◆ **Document extract**:

──────────

The
Bhagavad-gita is the best known and the most frequently translated
of Vedic religious texts. Why it should be so appealing to the Western mind
is an interesting question. It has drama, for its setting is a scene of two
great armies, banners flying, drawn up opposite one another on the field,
poised for battle. It has ambiguity, and the fact that Arjuna and his charioteer
Krsna are carrying on their dialouge between the two armies suggests the
indecision of Arjuna about the basic question; should he enter battle against
and kill those who are friends and kinsmen? It has mystery, as Krsna demonstrates
to Arjuna His cosmic form. It has a properly complicated view of the ways
of the religious life and treats of the paths of knowledge, works, discipline
and faith and their inter-relationships, problems that have bothered adherents
of other religions in other times and places. The devotion spoken of is a
deliberate means of religious satisfaction, not a mere outpouring of poetic
emotion. Next to the Bhagavata-purana, a long work from South India,
the Gita is the text most frequently quoted in the philosophical writings
of the Gaudiya Vaisnava school, the school represented by Swami Bhaktivedanta
as the latest in a long succession of teachers. It can be said that this
school of Vaisnavism was founded, or revived, by Sri Krsna-Caitanya Mahaprabhu
(1486-1533) in Bengal, and that it is currently the strongest single religious
force in the eastern part of the Indian subcontinent. The Gaudiya Vaisnava
school, for whom Krsna is Himself the Supreme God, and not merely an incarnation
of another deity, sees bhakti as an immediate and powerful religious
force, consisting of love between man and God. Its discipline consists of
devoting all one's actions to the Deity, and one listens to the stories of
Krsna from the sacred texts, one chants Krsna's name, washes, bathes and
dresses the murti of Krsna, feeds Him and takes the remains of food
offered to Him, thus absorbing His grace; one does these things and many
more, until one has been changed: the devotee has become transformed into
one close to Krsna, and sees the Lord face to face.

──────────

◆ **Listed entries**:
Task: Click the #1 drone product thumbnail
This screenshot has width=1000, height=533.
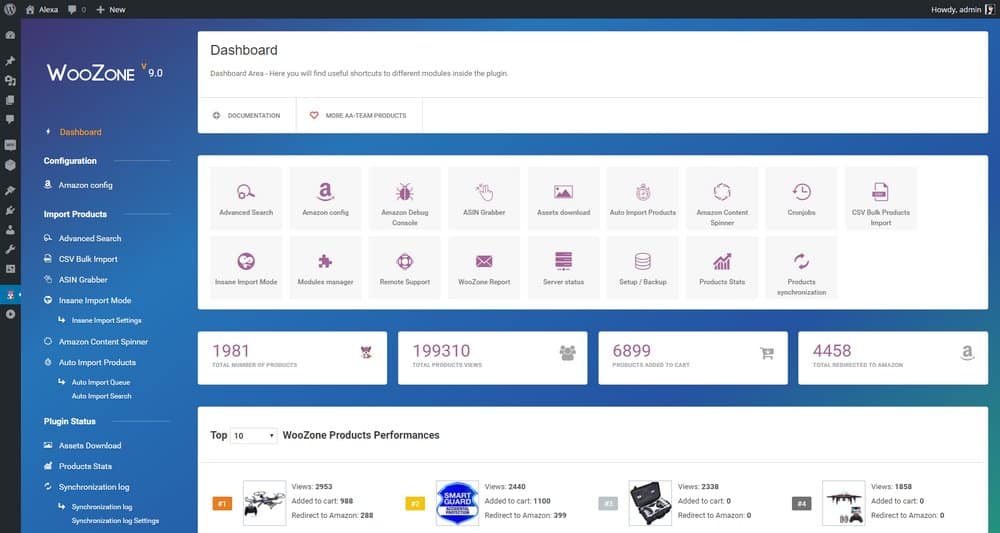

──────────

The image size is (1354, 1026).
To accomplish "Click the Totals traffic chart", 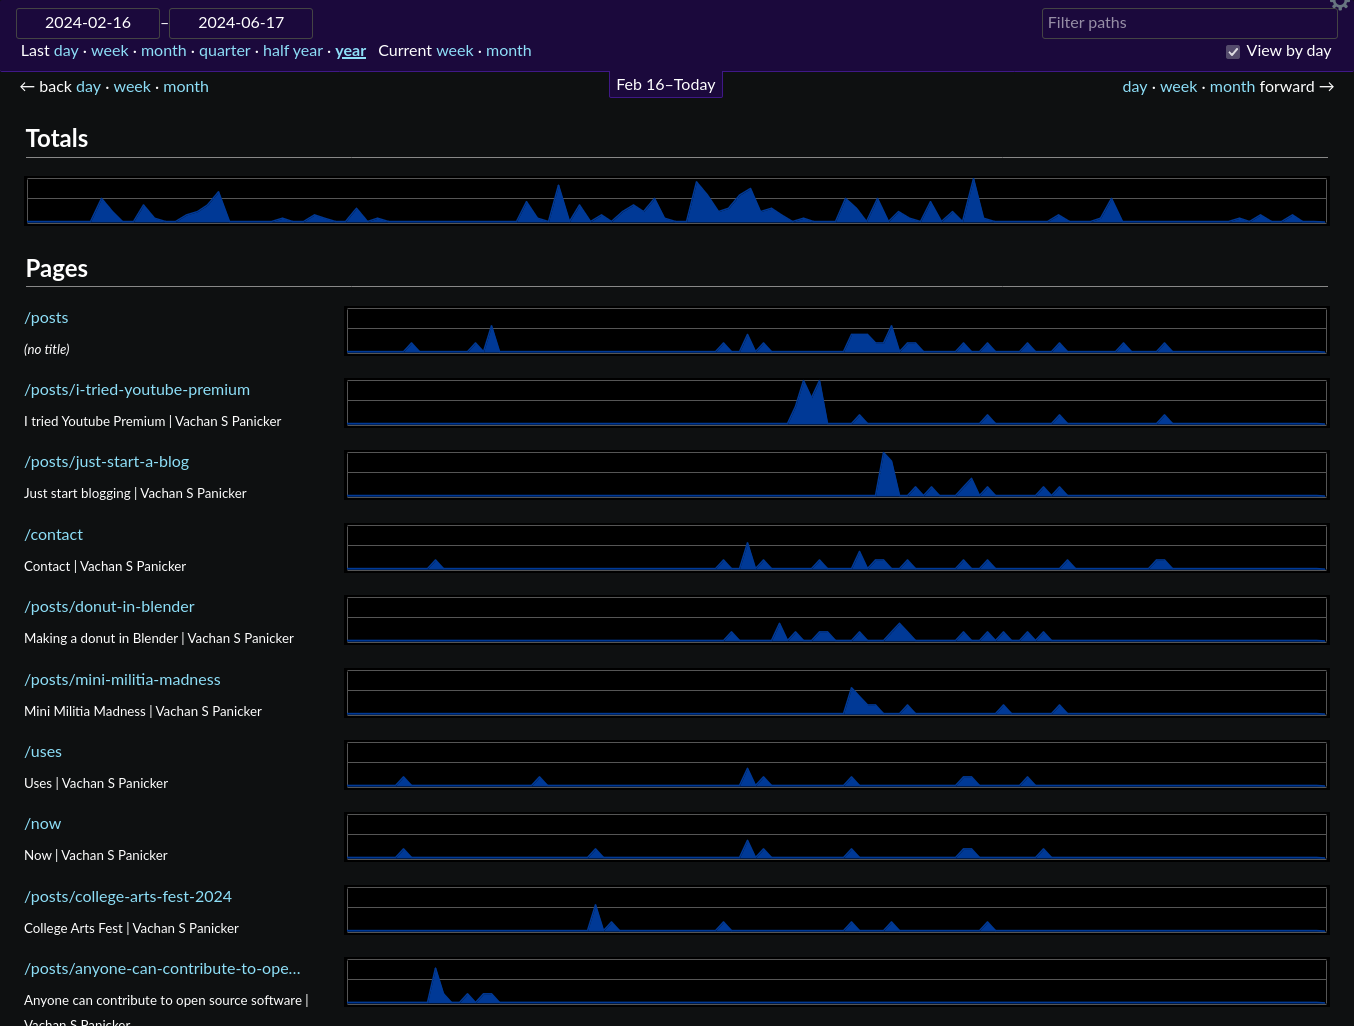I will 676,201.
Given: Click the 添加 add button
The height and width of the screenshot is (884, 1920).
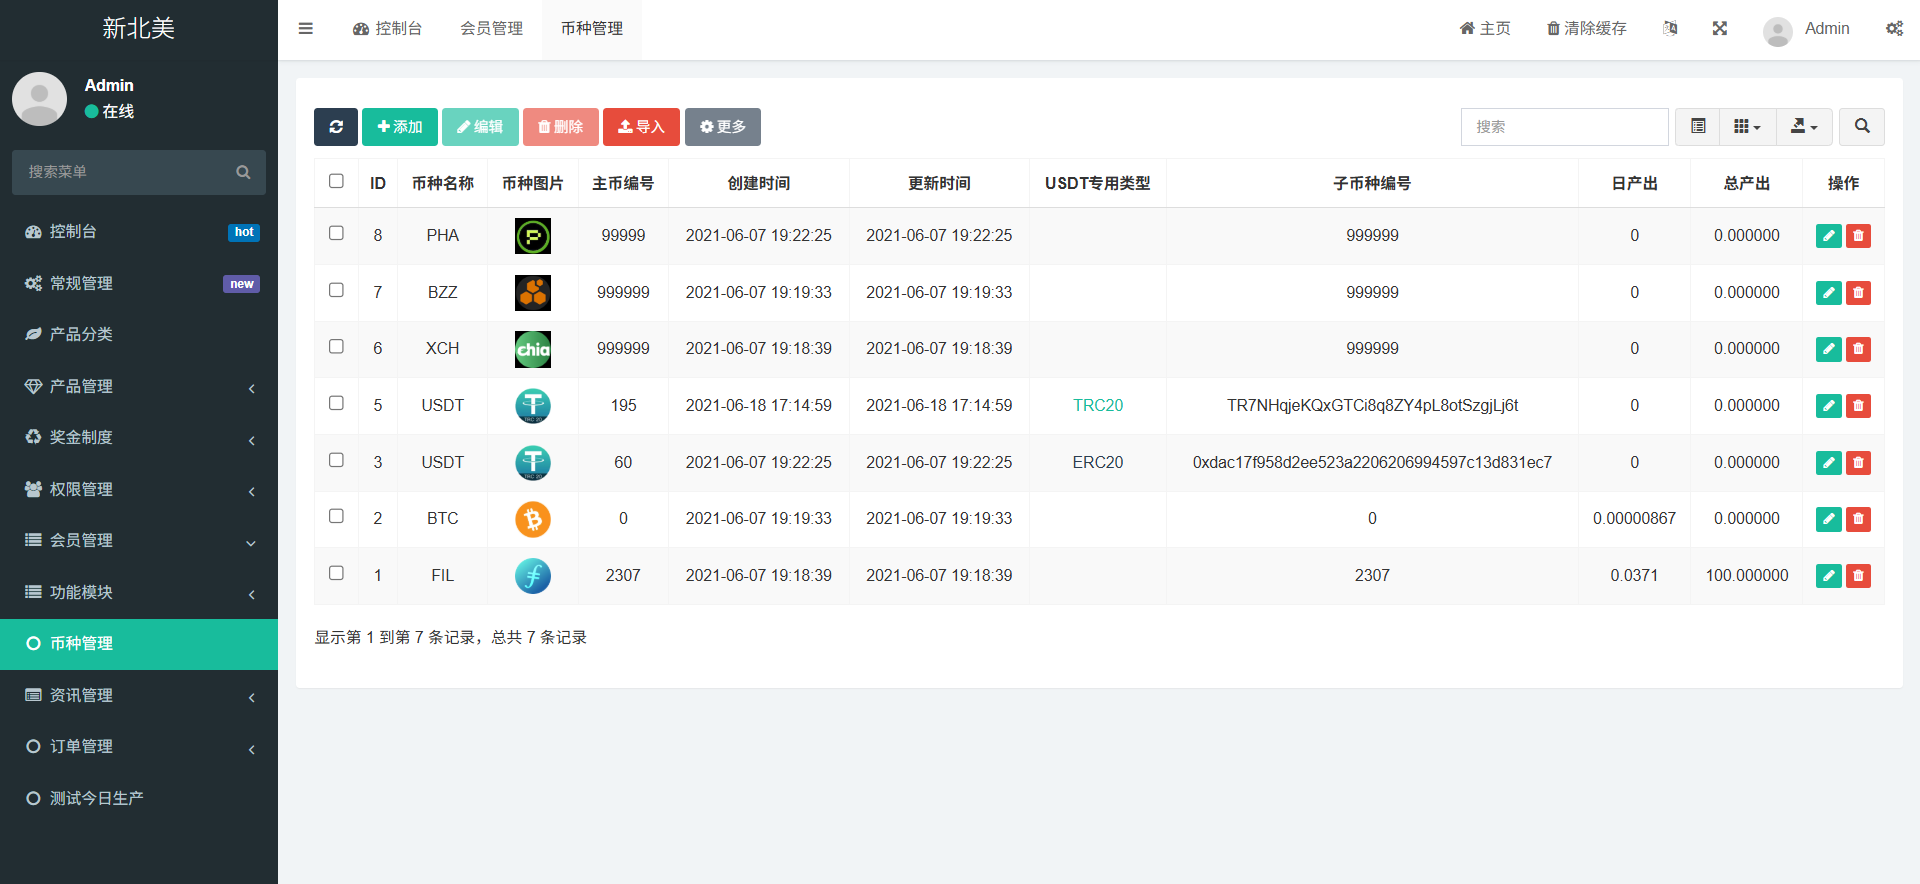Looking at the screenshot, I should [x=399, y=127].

──────────

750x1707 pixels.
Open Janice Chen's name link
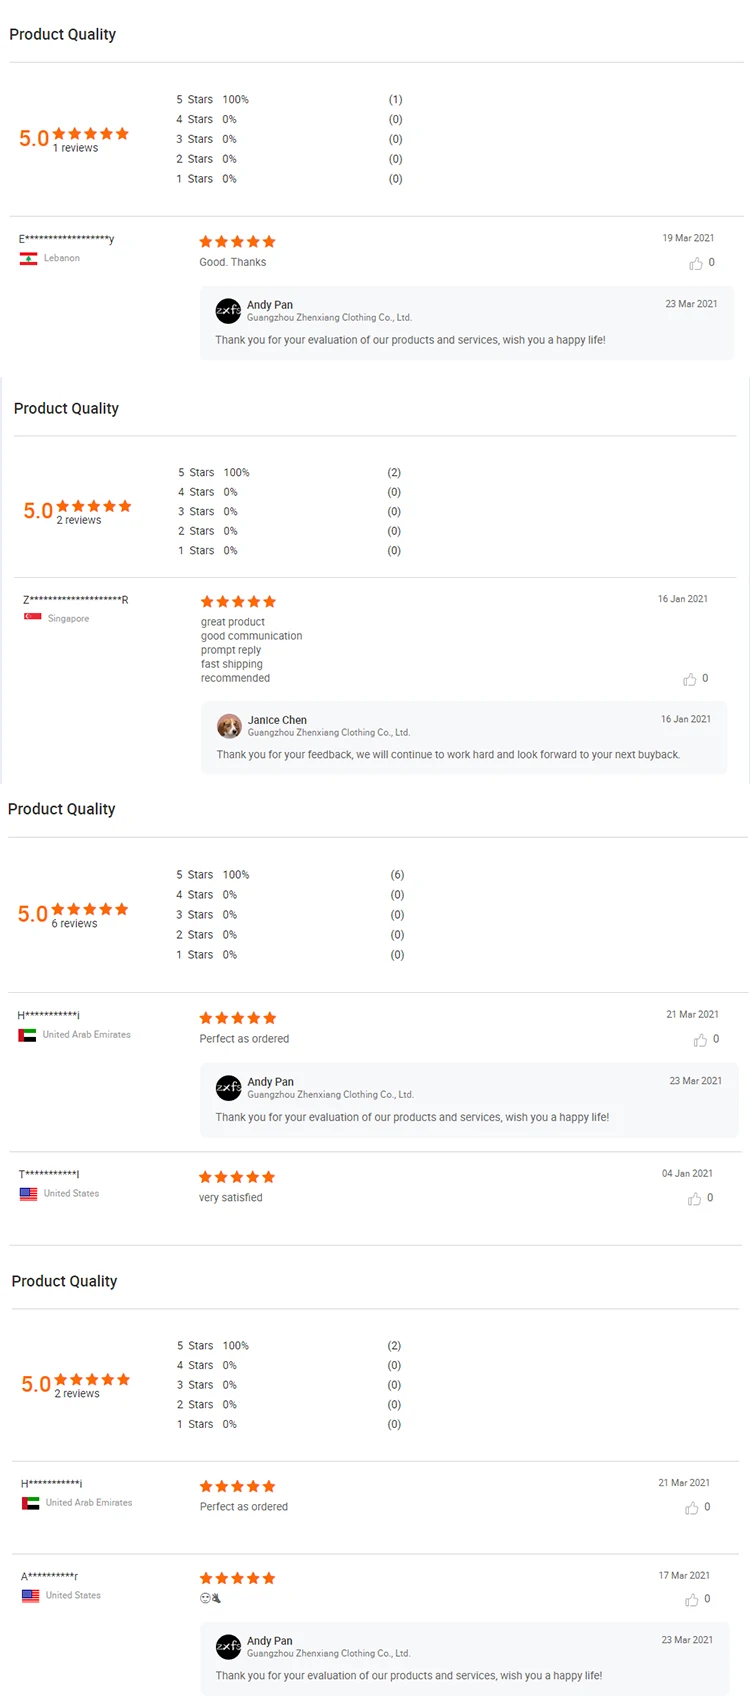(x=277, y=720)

──────────

◆ **Problem statement**: In the passage on the Bhagavad-gita, which work is quoted even more often than the Gita in the philosophical writings of the Gaudiya Vaisnava school?

◆ **Right answer**: The Bhagavata-purana, a long work from South India.